** Start Given data **

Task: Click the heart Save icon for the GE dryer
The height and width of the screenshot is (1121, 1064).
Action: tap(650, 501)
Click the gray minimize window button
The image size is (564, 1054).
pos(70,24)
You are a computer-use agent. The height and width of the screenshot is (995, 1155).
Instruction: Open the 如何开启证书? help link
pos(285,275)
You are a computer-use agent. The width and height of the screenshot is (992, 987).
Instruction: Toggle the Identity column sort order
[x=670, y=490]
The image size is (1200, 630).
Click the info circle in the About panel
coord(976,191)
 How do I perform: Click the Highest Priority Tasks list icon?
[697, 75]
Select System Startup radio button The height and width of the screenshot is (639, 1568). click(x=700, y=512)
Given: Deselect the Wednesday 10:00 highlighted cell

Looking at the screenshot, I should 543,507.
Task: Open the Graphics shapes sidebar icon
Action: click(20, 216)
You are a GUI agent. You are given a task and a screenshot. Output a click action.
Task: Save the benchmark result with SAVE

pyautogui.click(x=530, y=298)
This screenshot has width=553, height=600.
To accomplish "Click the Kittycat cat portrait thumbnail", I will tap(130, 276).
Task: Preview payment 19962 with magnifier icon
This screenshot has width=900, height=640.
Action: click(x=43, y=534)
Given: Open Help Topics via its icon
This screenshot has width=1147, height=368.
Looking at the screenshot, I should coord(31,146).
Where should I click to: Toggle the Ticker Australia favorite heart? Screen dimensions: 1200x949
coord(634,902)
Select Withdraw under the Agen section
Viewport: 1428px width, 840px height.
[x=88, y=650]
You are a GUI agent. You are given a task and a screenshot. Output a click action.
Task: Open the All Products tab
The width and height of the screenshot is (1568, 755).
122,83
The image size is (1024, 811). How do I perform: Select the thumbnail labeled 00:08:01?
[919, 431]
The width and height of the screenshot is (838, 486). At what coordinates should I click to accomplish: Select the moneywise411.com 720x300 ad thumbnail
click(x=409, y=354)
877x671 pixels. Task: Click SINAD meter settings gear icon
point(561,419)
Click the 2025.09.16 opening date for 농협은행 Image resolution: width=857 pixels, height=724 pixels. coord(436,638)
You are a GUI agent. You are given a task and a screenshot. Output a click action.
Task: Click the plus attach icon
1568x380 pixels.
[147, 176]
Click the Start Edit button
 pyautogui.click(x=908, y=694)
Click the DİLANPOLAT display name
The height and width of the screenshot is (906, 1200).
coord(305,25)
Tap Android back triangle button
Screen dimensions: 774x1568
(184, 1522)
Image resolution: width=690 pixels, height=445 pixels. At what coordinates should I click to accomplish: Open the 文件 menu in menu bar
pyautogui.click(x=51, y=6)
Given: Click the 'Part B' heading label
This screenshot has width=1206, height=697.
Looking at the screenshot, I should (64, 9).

** End Given data **

* Exercise goal *
Update the records by changing every "GUI agent" to "interface agent", leaving all other text unchanged.

* Reply *
Task: Click the heart Save icon for the GE dryer
The height and width of the screenshot is (1121, 1064).
Action: tap(650, 501)
Click the gray minimize window button
The image size is (564, 1054).
pos(70,24)
You are a computer-use agent. The height and width of the screenshot is (995, 1155).
Instruction: Open the 如何开启证书? help link
pos(285,275)
You are a computer-use agent. The width and height of the screenshot is (992, 987).
Instruction: Toggle the Identity column sort order
[x=670, y=490]
The image size is (1200, 630).
Click the info circle in the About panel
coord(976,191)
 How do I perform: Click the Highest Priority Tasks list icon?
[697, 75]
Select System Startup radio button The height and width of the screenshot is (639, 1568). click(x=700, y=512)
Given: Deselect the Wednesday 10:00 highlighted cell

Looking at the screenshot, I should 543,507.
Task: Open the Graphics shapes sidebar icon
Action: click(20, 216)
You are a interface agent. You are given a task and a screenshot. Output a click action.
Task: Save the benchmark result with SAVE

pyautogui.click(x=530, y=298)
This screenshot has width=553, height=600.
To accomplish "Click the Kittycat cat portrait thumbnail", I will tap(130, 276).
Task: Preview payment 19962 with magnifier icon
This screenshot has width=900, height=640.
Action: click(x=43, y=534)
Given: Open Help Topics via its icon
This screenshot has width=1147, height=368.
Looking at the screenshot, I should coord(31,146).
Where should I click to: Toggle the Ticker Australia favorite heart? Screen dimensions: 1200x949
coord(634,902)
Select Withdraw under the Agen section
Viewport: 1428px width, 840px height.
[x=88, y=650]
You are a interface agent. You are given a task and a screenshot. Output a click action.
Task: Open the All Products tab
The width and height of the screenshot is (1568, 755).
122,83
The image size is (1024, 811). How do I perform: Select the thumbnail labeled 00:08:01?
[919, 431]
The width and height of the screenshot is (838, 486). At what coordinates should I click to accomplish: Select the moneywise411.com 720x300 ad thumbnail
click(x=409, y=354)
877x671 pixels. Task: Click SINAD meter settings gear icon
point(561,419)
Click the 2025.09.16 opening date for 농협은행 Image resolution: width=857 pixels, height=724 pixels. coord(436,638)
You are a interface agent. You are given a task and a screenshot. Output a click action.
Task: Click the plus attach icon
1568x380 pixels.
[147, 176]
Click the Start Edit button
 pyautogui.click(x=908, y=694)
Click the DİLANPOLAT display name
The height and width of the screenshot is (906, 1200).
coord(305,25)
Tap Android back triangle button
Screen dimensions: 774x1568
(184, 1522)
Image resolution: width=690 pixels, height=445 pixels. At what coordinates should I click to accomplish: Open the 文件 menu in menu bar
pyautogui.click(x=51, y=6)
Given: Click the 'Part B' heading label
This screenshot has width=1206, height=697.
Looking at the screenshot, I should (64, 9).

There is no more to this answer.